Sermon for the First Sunday after the Epiphany
Preacher: The Rev. Bret B. Hays
Last week was difficult. The shootings in Paris shocked the world but also, despite the shock, they felt, in a way, inevitable, and thus ushered in a deeper despair, feeding our fears and our dread that the world is becoming a more hostile place. Closer to home, Heather Cook, the bishop suffragan of Maryland, was charged criminally in the collision that killed Thomas Palermo, a cyclist, husband, and father. Bishop Cook faces charges of manslaughter, hit-and-run, DUI, and texting, and the Church is beginning its own disciplinary procedures to remove her from office. Both of these stories provoke a lot of feelings, hope not among them. Together they are more than I can process. None of us wants to live in a desert of violence, least of all a world of senseless, wanton violence that strikes directly at the few institutions that still hold our affection or esteem.
One very human reaction is to long for better times, to seek solace in the past. But despite the bloody headlines, statistics show that violent crime has been steadily dropping for decades in this country. Even if we could go back, it wouldn’t help. The world has been a violent, unjust, broken place all along. As Douglas Adams put it, “In the beginning the Universe was created. This has made a lot of people very angry and been widely regarded as a bad move.” And yet, even though we know the mayhem that will unfold, the story of Creation still inspires our imagination and gives us hope, hope for a world closer to God and to God’s will for the world.
The story begins with simplicity, with God, and with water. Spirit, motion, and voice bring order to chaos, and set time in motion. Motion that would lead through the ages, through beauty and upheaval, hope and fear, inspiration and desolation, lead to Jesus, who had always been the Son of God, even before the Creation, but who only began his public ministry in the moment of his baptism, by John, in the Jordan, the moment of today’s story from Mark’s Gospel.
The moment of Jesus’s baptism connects to the beginning and the end of the material world we know. The voice, the spirit, and of course, the water return in the desert, that a new thing might begin. The new thing will complete the forward motion of time in the fulfillment of God’s work, the restoration of the full beauty and glory of Creation. The waters of Creation will flow through the world, under the loving guidance of the Holy Spirit, and in this way, anything is possible, anything can be made new.
Anything, including us. God loves the world, but God especially loves us, who are in the image of God, who, despite our sins, God thought worthy of Jesus’s incarnation, his humbling and emptying, his suffering and death. God loves us so much that God went through all that just to draw us closer to God. God uses those extreme measures to draw us closer, and God uses water. Of all things, God requires water to enact God’s will for us, our reconciliation, forgiveness, adoption, and commissioning.
God uses the waters of baptism to begin our formation by the Holy Spirit, to initiate a relationship with us.

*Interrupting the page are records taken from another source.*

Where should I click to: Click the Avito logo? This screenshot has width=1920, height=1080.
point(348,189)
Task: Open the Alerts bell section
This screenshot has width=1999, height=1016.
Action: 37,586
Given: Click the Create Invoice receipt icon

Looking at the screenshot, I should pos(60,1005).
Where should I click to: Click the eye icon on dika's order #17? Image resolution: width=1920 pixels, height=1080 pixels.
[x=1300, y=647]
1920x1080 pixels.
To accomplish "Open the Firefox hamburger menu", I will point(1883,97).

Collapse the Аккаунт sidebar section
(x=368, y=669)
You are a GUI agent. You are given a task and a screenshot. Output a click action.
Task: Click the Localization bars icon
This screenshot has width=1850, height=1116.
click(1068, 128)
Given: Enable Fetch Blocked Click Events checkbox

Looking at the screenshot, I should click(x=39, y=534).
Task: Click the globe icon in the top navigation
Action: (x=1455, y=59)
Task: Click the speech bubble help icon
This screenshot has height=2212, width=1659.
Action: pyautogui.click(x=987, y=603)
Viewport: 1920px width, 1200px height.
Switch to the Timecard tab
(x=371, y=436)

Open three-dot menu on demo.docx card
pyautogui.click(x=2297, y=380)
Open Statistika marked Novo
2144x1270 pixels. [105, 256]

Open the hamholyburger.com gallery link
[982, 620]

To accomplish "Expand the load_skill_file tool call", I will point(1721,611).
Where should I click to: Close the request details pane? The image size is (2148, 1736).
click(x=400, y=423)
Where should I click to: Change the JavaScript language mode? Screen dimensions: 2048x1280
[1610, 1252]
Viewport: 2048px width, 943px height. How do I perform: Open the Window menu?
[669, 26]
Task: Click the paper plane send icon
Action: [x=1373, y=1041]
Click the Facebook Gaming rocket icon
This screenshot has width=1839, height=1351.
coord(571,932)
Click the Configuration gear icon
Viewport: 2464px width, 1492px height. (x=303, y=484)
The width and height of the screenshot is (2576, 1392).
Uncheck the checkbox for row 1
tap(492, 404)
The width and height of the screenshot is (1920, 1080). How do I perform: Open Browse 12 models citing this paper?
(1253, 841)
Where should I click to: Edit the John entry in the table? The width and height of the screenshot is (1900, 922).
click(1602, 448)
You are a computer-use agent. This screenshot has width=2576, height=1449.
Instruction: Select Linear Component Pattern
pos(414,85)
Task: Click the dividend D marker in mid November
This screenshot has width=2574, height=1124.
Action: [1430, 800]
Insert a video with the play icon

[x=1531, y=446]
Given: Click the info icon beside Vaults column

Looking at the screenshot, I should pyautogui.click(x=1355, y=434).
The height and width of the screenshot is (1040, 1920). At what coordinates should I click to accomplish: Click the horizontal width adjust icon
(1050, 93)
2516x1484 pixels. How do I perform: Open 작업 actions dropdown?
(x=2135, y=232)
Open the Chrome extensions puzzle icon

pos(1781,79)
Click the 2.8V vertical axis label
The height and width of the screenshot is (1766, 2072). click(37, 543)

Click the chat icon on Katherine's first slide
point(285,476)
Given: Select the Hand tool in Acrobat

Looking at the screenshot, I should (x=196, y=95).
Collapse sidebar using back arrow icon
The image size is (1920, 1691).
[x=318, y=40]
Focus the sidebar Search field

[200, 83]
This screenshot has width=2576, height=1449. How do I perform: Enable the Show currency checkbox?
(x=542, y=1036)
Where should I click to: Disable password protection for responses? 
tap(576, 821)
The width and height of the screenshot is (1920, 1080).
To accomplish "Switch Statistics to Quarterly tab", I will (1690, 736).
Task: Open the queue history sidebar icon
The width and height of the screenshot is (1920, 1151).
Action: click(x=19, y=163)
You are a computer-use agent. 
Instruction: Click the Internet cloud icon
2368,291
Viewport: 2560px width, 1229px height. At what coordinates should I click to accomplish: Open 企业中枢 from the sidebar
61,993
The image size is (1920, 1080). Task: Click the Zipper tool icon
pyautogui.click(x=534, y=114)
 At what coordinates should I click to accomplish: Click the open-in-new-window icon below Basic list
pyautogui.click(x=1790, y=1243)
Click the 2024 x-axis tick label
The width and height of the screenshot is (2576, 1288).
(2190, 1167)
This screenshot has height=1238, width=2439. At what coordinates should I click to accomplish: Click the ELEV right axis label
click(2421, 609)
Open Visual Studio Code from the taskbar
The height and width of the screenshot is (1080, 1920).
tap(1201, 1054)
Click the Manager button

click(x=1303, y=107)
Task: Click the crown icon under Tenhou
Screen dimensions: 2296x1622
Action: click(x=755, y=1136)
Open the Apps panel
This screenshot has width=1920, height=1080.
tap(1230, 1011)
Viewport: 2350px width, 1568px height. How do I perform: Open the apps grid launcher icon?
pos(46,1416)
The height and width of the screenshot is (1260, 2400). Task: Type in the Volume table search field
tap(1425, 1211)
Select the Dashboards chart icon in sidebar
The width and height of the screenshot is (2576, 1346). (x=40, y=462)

Baptism is not an expression of our own feelings and aspirations, but a means for us to receive God’s grace and an expression of God’s love of us and of all creation from the very beginning. So, when we submit to baptism, and when we promise to support others in the Christian life, what are we signing on for?
This renewal and sustenance are not just for our benefit, but also to continue God’s work of creation and redemption, through us. Through our baptism, God calls us to prayer, service, and proclamation. Baptism connects us to Christ and his church, makes us God’s people, and confers on us the mission to live no longer for ourselves alone, but also for Christ, for the church, and for the world, especially for the ones Christ loved so much, the poor, the sick, children, the marginalized and the victimized.
When tragedy strikes, our first impulse is to stare into the darkness, to scrutinize the situation and the people involved. While that is very human and sometimes necessary, it won’t get us very far. In the darkness, there just isn’t much to see. Scrutinizing other people won’t show us who God is — that only works when the other person is Jesus, and the only tragedy he ever provoked was his own crucifixion. Better to look at God, for the graces God has given in creation and in Jesus, and will give in Christ’s future eternal reign, and is giving through every soul that is open to his love, his transformation. God’s grace flows into the world through the floodgates of souls. God is the source of the water, so it is not scarce, but God allows us to open the gates as wide as we like, or not. Open the gate you can open and encourage others to do likewise, that the river might grow broader and deeper, until the desert of the world becomes an ocean of grace.